[SOURCE MATERIAL]

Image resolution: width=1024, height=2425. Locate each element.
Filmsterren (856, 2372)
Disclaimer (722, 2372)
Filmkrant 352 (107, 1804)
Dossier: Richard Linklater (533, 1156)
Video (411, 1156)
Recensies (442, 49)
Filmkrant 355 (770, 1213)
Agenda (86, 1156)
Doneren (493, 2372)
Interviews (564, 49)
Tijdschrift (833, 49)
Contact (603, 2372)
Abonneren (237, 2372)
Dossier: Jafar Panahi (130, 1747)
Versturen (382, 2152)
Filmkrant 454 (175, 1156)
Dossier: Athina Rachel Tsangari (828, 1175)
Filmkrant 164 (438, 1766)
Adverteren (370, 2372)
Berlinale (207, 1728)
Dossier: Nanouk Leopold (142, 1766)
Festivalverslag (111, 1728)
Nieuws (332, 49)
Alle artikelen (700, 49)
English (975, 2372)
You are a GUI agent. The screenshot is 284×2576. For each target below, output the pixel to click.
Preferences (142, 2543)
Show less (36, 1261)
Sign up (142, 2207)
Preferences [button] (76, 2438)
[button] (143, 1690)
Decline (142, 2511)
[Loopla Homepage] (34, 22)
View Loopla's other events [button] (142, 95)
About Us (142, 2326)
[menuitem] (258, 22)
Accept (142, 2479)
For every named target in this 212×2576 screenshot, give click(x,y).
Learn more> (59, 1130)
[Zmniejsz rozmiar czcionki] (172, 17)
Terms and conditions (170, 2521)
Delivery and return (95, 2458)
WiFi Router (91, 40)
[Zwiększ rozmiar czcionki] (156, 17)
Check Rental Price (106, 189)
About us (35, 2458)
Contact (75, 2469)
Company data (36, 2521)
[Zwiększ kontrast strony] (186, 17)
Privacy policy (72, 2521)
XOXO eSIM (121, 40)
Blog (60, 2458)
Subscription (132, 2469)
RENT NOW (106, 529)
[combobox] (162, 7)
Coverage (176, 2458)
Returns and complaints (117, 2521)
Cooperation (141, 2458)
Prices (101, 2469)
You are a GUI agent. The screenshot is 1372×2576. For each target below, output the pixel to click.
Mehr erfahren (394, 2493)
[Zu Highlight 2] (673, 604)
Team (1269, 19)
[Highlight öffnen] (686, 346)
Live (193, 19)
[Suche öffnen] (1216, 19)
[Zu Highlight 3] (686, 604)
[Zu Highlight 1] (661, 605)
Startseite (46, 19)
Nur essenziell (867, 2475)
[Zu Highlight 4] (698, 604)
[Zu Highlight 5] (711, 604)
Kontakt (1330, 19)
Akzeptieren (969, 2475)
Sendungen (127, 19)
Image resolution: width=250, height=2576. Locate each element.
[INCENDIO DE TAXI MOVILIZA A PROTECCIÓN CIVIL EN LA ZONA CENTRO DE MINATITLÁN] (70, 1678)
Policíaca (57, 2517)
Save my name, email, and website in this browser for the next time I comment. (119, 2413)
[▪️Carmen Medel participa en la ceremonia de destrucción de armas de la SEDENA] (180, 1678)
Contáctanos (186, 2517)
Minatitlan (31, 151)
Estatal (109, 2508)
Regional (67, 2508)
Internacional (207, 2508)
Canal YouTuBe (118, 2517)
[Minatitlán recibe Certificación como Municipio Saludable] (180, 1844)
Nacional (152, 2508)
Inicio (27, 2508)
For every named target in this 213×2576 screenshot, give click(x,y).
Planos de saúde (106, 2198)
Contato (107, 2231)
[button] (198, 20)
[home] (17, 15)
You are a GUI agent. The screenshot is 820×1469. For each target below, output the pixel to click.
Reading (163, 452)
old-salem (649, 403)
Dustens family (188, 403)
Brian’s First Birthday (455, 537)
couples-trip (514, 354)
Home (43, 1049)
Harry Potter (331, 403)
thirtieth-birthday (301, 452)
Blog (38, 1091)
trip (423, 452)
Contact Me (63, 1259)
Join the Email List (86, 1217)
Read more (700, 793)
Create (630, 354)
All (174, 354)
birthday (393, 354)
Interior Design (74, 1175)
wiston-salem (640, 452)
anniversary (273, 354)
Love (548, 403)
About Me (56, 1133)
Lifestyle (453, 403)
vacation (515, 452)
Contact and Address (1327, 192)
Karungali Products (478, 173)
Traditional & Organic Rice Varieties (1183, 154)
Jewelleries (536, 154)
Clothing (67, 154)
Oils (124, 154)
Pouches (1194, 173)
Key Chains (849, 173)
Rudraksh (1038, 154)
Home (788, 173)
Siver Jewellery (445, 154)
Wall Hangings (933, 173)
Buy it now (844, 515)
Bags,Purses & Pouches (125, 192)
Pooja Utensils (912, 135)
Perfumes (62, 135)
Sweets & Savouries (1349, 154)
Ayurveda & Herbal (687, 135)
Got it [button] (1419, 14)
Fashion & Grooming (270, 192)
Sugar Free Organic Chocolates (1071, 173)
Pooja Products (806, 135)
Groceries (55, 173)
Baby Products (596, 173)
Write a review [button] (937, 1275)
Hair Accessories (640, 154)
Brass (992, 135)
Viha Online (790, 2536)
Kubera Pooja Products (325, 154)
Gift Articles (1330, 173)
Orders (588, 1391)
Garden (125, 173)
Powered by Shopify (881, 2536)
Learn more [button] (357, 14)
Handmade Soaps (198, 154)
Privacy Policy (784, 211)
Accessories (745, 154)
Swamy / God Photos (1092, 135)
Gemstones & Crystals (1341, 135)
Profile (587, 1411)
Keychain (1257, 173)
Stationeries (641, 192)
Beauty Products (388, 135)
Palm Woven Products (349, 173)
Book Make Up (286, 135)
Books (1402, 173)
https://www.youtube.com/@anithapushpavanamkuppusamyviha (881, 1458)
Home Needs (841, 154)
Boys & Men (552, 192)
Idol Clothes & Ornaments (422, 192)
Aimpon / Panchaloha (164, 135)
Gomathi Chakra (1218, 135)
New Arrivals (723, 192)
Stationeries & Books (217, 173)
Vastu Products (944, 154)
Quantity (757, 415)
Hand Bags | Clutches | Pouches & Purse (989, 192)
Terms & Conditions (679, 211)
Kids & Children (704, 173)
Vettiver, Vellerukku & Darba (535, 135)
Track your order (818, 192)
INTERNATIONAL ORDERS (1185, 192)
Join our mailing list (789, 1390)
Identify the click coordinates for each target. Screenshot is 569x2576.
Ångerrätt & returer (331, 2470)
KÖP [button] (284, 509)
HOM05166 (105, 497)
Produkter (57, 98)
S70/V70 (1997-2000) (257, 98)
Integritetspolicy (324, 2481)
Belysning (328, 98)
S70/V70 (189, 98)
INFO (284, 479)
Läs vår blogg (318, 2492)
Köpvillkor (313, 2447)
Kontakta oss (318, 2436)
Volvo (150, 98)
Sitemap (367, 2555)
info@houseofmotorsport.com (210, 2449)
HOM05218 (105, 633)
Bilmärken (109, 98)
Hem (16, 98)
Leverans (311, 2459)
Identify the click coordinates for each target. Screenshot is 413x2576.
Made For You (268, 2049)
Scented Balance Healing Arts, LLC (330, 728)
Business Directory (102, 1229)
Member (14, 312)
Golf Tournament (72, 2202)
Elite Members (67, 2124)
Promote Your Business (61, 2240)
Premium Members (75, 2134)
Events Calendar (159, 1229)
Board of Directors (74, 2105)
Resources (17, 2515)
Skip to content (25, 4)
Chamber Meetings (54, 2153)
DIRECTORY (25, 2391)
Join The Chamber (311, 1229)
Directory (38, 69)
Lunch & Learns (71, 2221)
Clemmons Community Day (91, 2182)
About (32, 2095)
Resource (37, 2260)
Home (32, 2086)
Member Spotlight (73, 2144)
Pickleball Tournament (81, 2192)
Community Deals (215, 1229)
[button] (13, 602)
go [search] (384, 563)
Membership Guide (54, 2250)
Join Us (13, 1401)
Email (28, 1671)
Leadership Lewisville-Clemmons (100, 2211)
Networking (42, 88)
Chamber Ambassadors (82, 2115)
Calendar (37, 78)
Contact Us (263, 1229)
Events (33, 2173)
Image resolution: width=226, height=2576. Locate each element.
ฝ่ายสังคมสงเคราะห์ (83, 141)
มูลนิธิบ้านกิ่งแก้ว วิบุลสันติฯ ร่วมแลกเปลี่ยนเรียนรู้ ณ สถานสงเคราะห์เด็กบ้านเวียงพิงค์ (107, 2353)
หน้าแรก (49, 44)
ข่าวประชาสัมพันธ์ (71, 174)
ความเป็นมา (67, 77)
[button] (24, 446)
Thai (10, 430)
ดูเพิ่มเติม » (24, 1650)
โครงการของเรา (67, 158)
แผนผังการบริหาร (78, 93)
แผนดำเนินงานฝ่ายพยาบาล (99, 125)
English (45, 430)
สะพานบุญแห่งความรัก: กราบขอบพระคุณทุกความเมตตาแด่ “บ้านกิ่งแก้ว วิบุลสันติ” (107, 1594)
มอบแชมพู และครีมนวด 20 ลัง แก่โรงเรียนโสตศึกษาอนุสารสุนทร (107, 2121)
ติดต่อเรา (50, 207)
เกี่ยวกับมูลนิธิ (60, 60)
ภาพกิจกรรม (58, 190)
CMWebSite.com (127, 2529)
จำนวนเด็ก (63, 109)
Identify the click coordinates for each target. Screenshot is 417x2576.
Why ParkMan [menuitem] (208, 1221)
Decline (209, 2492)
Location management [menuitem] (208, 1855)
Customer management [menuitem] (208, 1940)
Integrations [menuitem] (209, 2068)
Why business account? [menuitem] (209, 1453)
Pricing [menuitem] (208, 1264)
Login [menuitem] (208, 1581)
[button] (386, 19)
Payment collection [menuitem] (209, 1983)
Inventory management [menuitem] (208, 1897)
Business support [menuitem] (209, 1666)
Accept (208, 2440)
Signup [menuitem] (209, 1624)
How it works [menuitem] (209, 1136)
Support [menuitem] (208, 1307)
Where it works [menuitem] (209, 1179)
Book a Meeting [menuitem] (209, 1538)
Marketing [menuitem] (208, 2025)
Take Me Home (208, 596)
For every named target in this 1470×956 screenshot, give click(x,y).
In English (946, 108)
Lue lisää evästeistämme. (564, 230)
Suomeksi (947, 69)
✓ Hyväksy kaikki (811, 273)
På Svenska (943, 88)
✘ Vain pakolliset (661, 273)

[/SOURCE MATERIAL]

=== YOUR TASK ===
Would you retype the lines above from the one with "Vettiver, Vellerukku & Darba (535, 135)" down to the one with "S70/V70 (1997-2000) (257, 98)", word for word, both ends included and no other lines?

=== SOLUTION TO THIS PROBLEM ===
Vettiver, Vellerukku & Darba (535, 135)
Track your order (818, 192)
INTERNATIONAL ORDERS (1185, 192)
Join our mailing list (789, 1390)
Identify the click coordinates for each target. Screenshot is 569x2576.
Ångerrätt & returer (331, 2470)
KÖP [button] (284, 509)
HOM05166 (105, 497)
Produkter (57, 98)
S70/V70 (1997-2000) (257, 98)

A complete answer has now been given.